As far as age-politics go, there are a few problems here. First, yeah it is a stereotype to depict youth as technological geniuses. It is the only stereotype about youth that is not negative, but it is as dishonest as most stereotypes. The young stars of the film, for example, actually had to be given special training just so they could sit at a computer and act like they know what they are doing.
Second, some of the teenaged characters are rather submissive. At one point, the heroes' scheme to outmaneuver their antagonists is delayed because a character is grounded by his mom. He never thinks to ignore her grounding.
On the other hand, this film deserves high marks for treating its young heroes seriously. They are able to challenge police and their older hacker nemesis without being rescued by adults or out-of-the-blue miracles.
The film also takes the protagonist (Miller) seriously as a person. He is not just there to fulfill the demands of the plot. He is a person we care about. Miller not only struggles to thwart the bad guys, he struggles to maintain his dignity, avenge insults, win the heart of a woman, and explore his level of loyalty to his friends and to his family.
Without undercutting suspense, the film offers many laughs. In one segment, two hackers compete to see who can better harass a square cop. The whole segment is one laugh after another as the hackers have the cop arrested, declared dead, and subjected to obscene phone calls after they plant his phone number in a porno magazine.
The film also offers sex appeal, though not necessarily where the filmmakers intended.
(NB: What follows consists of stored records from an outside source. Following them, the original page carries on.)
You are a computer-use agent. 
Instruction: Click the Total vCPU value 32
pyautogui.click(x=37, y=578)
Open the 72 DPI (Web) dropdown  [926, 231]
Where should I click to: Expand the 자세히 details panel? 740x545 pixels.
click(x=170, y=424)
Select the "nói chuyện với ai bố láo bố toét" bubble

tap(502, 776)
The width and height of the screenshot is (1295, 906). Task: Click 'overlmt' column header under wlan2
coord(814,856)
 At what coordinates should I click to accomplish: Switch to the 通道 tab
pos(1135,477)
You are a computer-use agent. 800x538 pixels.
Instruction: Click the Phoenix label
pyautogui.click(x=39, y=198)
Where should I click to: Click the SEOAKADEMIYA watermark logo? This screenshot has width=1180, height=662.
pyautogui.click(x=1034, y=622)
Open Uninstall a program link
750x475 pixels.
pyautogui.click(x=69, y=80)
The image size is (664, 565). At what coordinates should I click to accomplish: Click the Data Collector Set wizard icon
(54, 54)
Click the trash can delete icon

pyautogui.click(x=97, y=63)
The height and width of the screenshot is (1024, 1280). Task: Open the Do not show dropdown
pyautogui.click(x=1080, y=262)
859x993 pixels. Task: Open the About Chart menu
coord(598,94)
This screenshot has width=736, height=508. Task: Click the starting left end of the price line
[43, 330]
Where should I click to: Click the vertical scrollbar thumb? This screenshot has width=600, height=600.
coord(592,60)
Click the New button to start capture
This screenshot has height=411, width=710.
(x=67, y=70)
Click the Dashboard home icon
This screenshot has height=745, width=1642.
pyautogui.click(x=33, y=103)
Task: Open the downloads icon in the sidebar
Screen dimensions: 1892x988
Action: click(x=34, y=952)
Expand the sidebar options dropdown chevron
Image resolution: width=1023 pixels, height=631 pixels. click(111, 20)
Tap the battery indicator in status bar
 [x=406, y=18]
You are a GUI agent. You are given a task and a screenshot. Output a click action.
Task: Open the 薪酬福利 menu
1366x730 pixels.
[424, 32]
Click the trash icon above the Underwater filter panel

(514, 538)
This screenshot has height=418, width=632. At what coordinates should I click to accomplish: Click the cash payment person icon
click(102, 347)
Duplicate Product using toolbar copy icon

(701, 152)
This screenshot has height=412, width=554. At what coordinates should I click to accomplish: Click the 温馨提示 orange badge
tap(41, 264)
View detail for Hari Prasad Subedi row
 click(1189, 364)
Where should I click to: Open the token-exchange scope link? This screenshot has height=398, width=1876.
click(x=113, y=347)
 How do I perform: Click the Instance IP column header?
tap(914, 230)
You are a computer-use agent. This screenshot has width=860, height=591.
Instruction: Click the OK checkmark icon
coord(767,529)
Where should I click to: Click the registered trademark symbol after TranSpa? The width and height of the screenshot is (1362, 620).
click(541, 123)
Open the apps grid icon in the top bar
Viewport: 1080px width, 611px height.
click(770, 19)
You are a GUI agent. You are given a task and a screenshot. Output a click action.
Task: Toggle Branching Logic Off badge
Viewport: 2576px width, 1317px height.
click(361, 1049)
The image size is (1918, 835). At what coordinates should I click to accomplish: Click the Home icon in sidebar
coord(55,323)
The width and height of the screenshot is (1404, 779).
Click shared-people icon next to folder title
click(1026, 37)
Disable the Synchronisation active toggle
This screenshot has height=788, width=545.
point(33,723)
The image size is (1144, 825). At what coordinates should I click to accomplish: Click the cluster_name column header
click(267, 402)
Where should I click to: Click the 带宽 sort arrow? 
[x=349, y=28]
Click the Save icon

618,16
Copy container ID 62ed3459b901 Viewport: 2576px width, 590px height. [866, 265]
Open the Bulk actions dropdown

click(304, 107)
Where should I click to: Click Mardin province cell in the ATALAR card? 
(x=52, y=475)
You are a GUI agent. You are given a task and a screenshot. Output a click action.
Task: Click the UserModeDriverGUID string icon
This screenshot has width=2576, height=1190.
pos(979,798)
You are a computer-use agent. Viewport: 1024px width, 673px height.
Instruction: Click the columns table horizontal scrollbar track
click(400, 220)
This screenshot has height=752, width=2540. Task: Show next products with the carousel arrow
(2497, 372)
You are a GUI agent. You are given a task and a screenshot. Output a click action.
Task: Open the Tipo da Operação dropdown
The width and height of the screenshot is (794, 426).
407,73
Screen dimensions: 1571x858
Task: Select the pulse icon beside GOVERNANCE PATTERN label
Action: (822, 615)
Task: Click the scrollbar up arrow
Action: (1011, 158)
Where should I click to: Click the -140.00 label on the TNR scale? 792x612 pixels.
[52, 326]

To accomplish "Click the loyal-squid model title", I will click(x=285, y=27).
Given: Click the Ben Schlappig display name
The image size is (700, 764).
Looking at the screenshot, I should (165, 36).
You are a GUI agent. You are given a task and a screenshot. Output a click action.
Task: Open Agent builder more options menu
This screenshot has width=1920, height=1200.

Angelina Jolie offers brief partial nudity, but that is not what's sexy. Despite her silicone, Jolie's sexiest feature will always be the sexy look she can give when she wants to, and in Hackers, she gives what must be the sexiest look in motion picture history. (Unless the sexiest look in history is the one Jolie gives in Foxfire, or one she gives in the otherwise unwatchable Girl, Interrupted.)
Hackers is one of the few films that takes young audiences seriously, offering them everything a good film offers older movie-goers. The filmmakers put a lot of thought into it. The results are great.